5.1 Directory Structure

benchmarks/
├── __init__.py
├── cli.py                    # CLI commands (setup, run, evaluate)
├── swebench/
│   ├── __init__.py
│   ├── instance.py           # SWEBenchInstance dataclass
│   ├── loader.py             # HuggingFace dataset loader
│   ├── repository.py         # Git clone/checkout management
│   ├── retriever.py          # Kodit retrieval wrapper
│   ├── prompt.py             # Prompt templates
│   ├── generator.py          # LLM patch generation
│   └── evaluator.py          # SWE-bench harness wrapper
├── repos/                    # Cloned repositories (gitignored)

--------------------

(ACTIVITY LIST)
**A.** Answer these questions from the directory structure listing, one answer per line, marked the same way:
(i) Which three commands does cli.py provide?
(ii) Which file in swebench/ handles LLM patch generation?
(iii) What does the repos/ folder contain?
**B.** Reproduce the part of the directory structure listing that begins at the words "benchmarks/" and stops after "Cloned repositories (gitignored)".
The records have nothing to do with the text.

[Excerpts from a dataset]
--------------------

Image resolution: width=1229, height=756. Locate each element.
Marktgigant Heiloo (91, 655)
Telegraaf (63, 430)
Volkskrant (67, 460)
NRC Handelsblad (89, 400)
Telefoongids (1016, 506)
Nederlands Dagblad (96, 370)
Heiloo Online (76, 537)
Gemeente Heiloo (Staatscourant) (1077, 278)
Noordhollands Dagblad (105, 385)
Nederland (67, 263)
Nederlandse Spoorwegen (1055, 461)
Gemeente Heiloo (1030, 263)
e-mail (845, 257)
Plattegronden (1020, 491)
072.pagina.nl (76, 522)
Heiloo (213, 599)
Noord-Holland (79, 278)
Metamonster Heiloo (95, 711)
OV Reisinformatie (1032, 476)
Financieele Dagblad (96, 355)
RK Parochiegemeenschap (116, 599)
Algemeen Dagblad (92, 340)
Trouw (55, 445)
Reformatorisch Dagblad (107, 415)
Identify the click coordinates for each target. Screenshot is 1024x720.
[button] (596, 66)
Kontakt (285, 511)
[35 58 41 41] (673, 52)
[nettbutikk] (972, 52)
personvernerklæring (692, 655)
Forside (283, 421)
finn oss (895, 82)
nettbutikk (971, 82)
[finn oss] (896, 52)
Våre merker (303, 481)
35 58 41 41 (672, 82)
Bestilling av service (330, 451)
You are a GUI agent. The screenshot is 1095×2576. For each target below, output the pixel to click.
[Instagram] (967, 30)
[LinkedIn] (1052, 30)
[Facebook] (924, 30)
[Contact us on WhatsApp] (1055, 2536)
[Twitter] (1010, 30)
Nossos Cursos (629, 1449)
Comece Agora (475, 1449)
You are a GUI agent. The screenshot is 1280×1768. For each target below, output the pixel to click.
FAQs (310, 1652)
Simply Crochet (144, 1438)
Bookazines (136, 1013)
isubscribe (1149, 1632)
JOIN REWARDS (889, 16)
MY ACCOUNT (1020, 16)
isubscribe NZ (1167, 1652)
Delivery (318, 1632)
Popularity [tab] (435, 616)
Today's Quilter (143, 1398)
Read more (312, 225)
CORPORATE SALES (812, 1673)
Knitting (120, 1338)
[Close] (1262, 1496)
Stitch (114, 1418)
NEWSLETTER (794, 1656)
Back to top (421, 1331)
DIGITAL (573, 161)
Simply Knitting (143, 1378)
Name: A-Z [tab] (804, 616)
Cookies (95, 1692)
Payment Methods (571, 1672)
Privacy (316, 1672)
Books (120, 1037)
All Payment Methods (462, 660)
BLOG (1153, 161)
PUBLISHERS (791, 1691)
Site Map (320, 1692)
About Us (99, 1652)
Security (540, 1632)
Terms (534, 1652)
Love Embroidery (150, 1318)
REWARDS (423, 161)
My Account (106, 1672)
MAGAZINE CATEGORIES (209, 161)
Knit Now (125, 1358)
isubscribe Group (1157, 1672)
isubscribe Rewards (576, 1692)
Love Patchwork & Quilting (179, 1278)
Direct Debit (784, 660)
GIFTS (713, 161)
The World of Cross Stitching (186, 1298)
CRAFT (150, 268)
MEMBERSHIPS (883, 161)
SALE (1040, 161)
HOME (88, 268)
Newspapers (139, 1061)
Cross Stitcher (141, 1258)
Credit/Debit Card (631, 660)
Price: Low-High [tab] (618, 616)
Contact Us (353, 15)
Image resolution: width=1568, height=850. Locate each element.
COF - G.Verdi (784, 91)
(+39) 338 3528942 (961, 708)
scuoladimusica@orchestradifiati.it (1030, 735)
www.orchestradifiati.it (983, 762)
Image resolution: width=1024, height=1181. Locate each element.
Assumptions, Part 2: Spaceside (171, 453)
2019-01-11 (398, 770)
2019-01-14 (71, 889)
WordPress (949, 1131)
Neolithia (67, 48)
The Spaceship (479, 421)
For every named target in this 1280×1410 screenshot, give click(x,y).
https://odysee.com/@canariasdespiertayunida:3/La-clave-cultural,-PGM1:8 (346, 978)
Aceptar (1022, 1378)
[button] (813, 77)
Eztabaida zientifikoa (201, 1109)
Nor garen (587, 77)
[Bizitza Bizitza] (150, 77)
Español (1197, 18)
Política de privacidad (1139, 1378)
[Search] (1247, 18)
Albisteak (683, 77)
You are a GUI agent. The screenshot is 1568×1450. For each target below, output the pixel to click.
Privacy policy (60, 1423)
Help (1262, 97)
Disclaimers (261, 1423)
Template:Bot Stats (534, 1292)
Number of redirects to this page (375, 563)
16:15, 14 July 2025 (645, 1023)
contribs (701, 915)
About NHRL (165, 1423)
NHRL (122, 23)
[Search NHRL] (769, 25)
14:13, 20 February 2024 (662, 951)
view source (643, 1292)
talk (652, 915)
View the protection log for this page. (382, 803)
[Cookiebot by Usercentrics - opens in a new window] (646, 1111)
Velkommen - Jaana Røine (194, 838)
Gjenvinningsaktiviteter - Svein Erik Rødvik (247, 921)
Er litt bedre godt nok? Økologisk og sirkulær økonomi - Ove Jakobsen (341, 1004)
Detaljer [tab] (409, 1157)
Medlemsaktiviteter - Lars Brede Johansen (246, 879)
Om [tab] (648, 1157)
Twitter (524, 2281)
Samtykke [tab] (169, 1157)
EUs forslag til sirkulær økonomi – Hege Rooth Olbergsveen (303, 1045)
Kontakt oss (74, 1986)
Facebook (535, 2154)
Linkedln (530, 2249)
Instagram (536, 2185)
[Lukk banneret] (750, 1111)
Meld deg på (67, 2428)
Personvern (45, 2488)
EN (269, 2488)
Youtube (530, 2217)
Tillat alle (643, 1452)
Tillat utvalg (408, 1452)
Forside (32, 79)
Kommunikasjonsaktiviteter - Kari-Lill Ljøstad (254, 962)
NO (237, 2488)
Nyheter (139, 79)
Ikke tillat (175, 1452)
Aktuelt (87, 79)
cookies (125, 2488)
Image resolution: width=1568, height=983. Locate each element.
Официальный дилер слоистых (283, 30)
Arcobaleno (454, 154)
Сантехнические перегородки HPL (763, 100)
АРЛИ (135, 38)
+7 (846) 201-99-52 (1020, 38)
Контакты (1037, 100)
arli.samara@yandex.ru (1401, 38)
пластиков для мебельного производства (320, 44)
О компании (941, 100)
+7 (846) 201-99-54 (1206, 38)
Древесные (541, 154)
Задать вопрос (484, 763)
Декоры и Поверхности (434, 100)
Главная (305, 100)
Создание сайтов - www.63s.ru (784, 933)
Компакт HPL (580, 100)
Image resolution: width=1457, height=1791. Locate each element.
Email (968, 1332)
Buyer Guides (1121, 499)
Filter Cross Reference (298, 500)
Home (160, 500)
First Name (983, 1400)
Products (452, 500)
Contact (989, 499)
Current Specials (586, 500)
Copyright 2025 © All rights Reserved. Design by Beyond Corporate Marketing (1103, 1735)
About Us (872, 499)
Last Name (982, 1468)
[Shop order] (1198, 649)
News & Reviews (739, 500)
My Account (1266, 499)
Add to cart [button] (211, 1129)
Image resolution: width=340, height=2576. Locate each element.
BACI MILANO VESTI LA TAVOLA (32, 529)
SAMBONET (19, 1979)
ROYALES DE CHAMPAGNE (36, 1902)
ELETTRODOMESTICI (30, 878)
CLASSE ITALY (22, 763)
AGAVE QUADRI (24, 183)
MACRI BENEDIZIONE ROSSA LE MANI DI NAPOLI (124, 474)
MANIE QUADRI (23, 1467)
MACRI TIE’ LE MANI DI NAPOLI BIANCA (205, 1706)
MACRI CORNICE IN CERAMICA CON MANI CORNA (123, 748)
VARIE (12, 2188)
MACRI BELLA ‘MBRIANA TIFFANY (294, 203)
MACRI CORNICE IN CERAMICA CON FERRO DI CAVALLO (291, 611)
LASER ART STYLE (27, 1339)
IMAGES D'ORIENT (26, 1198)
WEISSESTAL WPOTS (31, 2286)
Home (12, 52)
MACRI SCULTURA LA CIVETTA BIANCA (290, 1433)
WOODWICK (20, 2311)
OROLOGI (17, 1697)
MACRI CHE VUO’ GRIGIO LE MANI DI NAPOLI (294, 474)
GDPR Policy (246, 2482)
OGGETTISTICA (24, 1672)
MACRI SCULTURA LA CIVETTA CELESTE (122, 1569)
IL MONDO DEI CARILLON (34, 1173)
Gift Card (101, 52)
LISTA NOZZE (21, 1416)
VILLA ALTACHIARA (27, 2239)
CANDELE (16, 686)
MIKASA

--------------------

(EXPECTED RESULTS)
**A.**
(i) setup, run, evaluate
(ii) generator.py
(iii) Cloned repositories, which are gitignored

**B.**
benchmarks/
├── __init__.py
├── cli.py                    # CLI commands (setup, run, evaluate)
├── swebench/
│   ├── __init__.py
│   ├── instance.py           # SWEBenchInstance dataclass
│   ├── loader.py             # HuggingFace dataset loader
│   ├── repository.py         # Git clone/checkout management
│   ├── retriever.py          # Kodit retrieval wrapper
│   ├── prompt.py             # Prompt templates
│   ├── generator.py          # LLM patch generation
│   └── evaluator.py          # SWE-bench harness wrapper
├── repos/                    # Cloned repositories (gitignored)